#### [What is needed]
In the paleontology text, which university textbook presents a monophyletic Diapsida in its cladogram?
*** Document excerpt Section Begins ***
A traditional problem in paleontology is the mistaken belief
that all reptiles with a diapsid skull morphology are members of a single clade: the traditional Diapsida. Adding taxa splits this traditional clade in two. Members of the Lepidosauramorpha developed this skull morphology independently from members of the Archosauromorpha in the large reptile tree (LRT, 1908+ taxa). In the LRT, this latter clade can continue to be called Diapsida because the clade name Lepidosauriformes is suitable for the other convergent clade in the new Lepidosauromorpha (traditional definitions apply).
the university textbook, Vertebrate Paleontology, 4th ed by Michael J Benton follows invalid tradition as Benton’s cladogram (Fig. 1) presents a monophyletic Diapsida. The Benton cladogram features too few taxa and all are suprageneric. Unfortunately, this is what they teach at the university level. Amateurs have had to step in where professors have dropped the ball, relying on others to do the work because, well… this is a lot of work. And there is no reward or book royalties, only vilification.
*** Document excerpt Section Ends ***
*** Dataset excerpts Section Begins ***
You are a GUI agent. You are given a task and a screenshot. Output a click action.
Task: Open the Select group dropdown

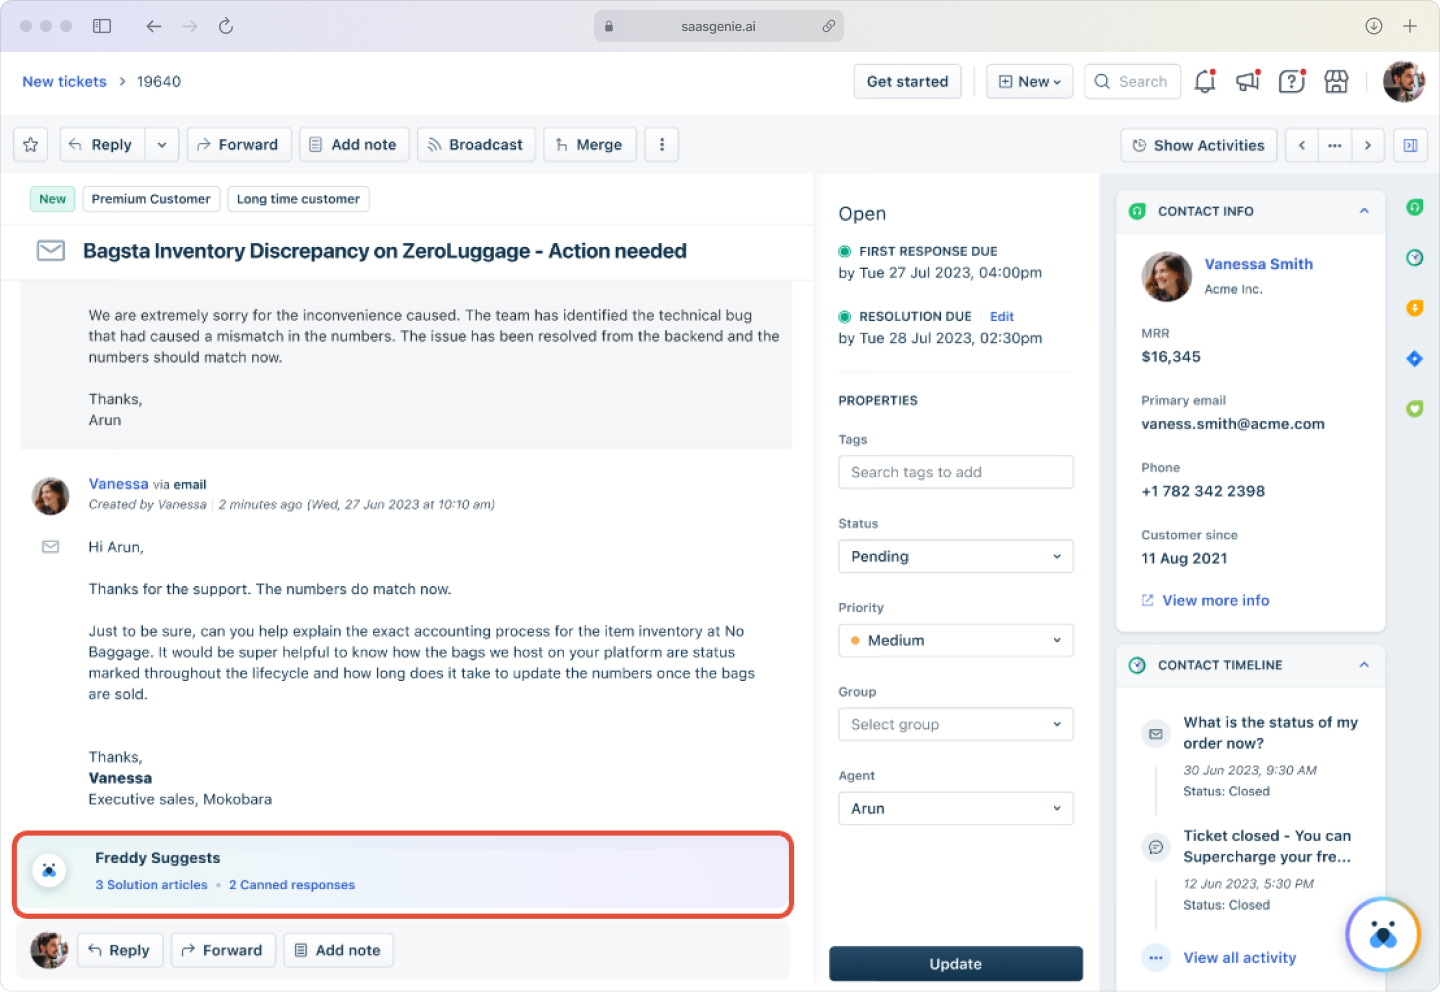(x=955, y=724)
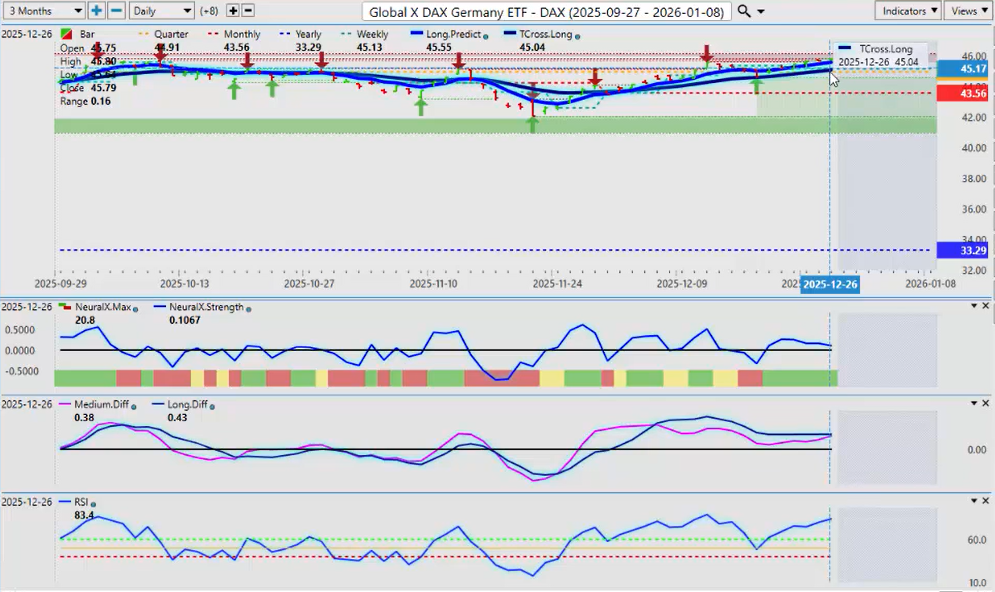The height and width of the screenshot is (592, 995).
Task: Click the Yearly level legend label
Action: 308,34
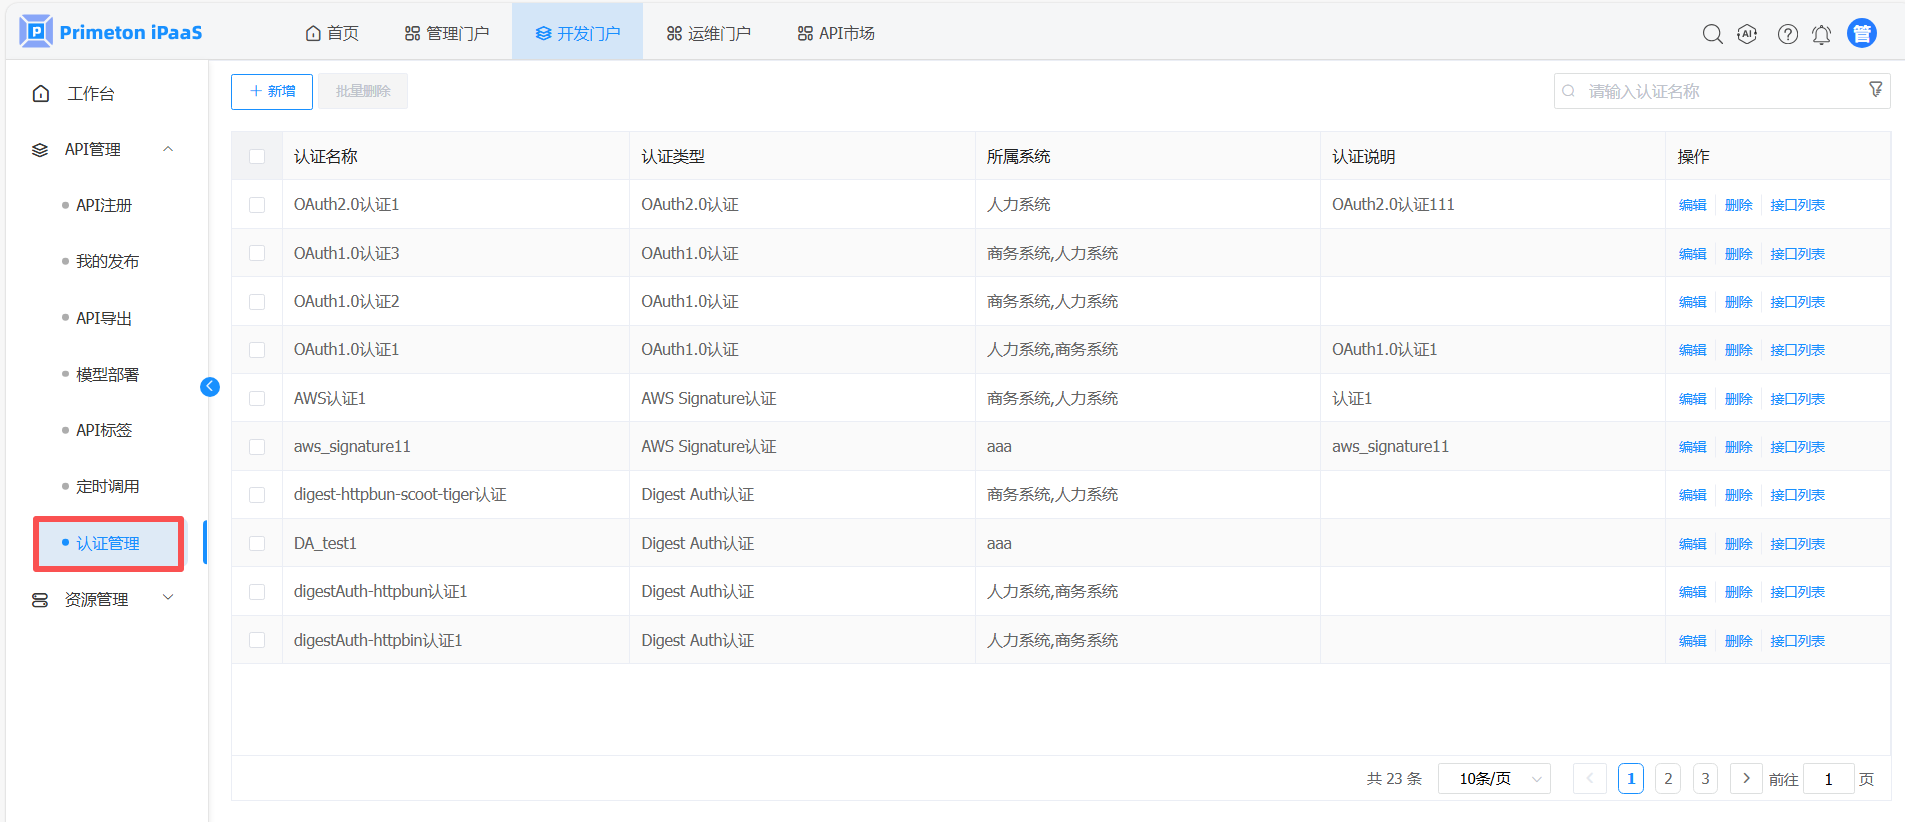Click the user avatar icon

[1861, 33]
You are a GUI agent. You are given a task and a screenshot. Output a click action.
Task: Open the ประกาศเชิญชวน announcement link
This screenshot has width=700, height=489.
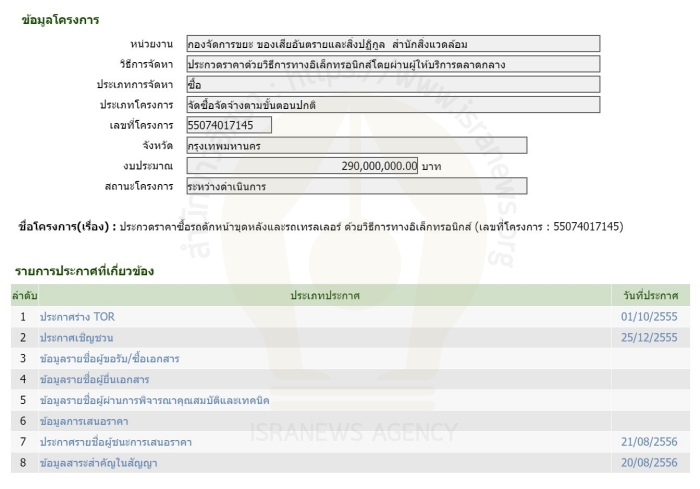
*** Dataset excerpts Section Ends ***
#### [Answer to the problem]
Vertebrate Paleontology, 4th ed, by Michael J Benton.